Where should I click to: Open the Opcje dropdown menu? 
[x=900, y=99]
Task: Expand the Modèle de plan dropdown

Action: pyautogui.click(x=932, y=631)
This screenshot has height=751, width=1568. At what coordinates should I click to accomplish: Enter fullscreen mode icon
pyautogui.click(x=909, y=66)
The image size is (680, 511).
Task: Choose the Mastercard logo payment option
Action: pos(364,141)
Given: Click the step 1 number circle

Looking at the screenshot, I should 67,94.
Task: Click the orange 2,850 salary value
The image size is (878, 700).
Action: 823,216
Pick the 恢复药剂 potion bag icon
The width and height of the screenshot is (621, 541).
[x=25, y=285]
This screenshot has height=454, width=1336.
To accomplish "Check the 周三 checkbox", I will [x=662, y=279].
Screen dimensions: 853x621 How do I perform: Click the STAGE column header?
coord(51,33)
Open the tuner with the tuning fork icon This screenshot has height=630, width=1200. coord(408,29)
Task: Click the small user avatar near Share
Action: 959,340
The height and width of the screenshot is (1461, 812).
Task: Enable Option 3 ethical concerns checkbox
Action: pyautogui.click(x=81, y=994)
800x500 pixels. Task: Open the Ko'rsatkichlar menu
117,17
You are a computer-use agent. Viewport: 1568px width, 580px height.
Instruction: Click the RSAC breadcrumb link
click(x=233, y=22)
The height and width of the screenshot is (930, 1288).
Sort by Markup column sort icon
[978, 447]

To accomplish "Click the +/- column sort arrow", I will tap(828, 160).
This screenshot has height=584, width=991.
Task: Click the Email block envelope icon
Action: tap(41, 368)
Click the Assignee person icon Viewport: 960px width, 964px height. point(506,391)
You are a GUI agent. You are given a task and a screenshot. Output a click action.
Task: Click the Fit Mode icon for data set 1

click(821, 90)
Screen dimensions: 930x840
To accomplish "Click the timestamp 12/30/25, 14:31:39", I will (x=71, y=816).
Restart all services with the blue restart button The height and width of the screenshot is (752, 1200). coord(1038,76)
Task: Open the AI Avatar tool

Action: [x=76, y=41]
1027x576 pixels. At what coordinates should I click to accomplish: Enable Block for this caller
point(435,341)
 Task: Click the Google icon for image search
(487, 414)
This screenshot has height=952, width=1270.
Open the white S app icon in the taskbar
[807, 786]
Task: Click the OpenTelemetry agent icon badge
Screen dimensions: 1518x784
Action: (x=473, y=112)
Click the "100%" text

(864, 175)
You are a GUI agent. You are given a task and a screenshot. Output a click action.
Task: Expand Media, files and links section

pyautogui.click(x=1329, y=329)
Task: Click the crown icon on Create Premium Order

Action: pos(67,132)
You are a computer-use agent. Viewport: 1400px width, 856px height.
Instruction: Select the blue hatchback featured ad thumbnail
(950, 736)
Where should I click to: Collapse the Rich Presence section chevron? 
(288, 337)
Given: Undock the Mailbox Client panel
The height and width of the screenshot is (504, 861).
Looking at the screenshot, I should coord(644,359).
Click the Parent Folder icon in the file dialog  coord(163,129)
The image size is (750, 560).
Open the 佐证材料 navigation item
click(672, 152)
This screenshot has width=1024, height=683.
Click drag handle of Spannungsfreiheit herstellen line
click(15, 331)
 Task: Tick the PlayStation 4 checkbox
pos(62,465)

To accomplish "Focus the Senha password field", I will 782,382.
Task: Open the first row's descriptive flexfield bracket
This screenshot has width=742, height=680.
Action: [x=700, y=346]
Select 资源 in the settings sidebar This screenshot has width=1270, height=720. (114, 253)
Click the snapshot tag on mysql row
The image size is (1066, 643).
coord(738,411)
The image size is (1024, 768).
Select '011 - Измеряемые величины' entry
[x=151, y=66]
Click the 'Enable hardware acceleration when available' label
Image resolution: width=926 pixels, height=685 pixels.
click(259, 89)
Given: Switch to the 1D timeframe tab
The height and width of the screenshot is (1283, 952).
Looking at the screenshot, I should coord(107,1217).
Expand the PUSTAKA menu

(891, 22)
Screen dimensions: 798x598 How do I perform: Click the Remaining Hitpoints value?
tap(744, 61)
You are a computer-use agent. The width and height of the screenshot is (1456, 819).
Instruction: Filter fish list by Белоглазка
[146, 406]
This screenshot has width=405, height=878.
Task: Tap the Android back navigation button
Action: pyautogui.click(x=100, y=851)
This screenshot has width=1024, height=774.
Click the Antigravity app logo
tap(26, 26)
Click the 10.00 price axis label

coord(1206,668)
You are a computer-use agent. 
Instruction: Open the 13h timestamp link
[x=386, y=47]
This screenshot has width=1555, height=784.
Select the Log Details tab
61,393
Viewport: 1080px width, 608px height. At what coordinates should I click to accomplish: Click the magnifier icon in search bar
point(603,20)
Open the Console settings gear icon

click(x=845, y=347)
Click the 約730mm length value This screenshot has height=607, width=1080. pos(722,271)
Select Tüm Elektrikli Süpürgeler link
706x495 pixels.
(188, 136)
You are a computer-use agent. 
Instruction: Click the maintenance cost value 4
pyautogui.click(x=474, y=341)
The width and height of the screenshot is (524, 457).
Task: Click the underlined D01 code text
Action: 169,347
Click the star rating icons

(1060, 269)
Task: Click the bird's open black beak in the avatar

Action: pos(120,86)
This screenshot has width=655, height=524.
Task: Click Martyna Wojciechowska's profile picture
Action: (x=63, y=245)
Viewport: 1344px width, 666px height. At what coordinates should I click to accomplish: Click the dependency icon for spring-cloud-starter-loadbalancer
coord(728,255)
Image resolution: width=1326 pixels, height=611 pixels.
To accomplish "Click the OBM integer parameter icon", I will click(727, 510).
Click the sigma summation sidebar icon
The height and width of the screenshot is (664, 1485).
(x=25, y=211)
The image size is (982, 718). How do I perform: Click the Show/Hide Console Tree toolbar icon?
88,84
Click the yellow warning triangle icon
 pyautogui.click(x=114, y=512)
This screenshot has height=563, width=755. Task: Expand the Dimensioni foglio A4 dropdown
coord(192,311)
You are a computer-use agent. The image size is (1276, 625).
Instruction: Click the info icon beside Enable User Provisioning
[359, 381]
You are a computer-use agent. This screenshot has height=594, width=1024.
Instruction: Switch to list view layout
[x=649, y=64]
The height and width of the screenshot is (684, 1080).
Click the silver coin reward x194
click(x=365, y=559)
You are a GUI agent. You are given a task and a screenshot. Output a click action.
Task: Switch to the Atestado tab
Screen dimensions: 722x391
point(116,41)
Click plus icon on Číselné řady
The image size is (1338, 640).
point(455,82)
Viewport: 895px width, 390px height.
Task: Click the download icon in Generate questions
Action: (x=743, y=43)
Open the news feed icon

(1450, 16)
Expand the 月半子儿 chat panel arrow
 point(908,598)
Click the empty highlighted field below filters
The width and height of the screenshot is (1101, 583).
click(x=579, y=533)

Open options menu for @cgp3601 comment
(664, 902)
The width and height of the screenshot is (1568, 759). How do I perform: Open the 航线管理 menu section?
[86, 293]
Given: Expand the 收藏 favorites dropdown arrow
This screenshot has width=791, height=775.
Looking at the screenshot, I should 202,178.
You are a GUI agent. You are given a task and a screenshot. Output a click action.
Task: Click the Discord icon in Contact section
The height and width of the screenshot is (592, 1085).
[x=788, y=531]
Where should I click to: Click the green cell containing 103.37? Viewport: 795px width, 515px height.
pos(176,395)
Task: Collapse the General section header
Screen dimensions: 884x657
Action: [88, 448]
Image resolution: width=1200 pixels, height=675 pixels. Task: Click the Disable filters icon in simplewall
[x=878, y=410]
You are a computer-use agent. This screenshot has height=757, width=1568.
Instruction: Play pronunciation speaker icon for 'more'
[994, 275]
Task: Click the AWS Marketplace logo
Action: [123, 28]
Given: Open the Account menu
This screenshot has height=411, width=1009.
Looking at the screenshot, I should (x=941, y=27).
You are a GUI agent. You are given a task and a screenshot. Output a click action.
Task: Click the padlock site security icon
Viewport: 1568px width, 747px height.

### WHAT IS EXPECTED
Return all lines of the material above in which the word "computer" occurs.

### ANSWER SECTION
You are a computer-use agent. Viewport: 1568px width, 580px height.
You are a computer-use agent. Viewport: 1400px width, 856px height.
You are a computer-use agent. The width and height of the screenshot is (1456, 819).
You are a computer-use agent. 
You are a computer-use agent. 
You are a computer-use agent. The image size is (1276, 625).
You are a computer-use agent. This screenshot has height=594, width=1024.
You are a computer-use agent. This screenshot has height=757, width=1568.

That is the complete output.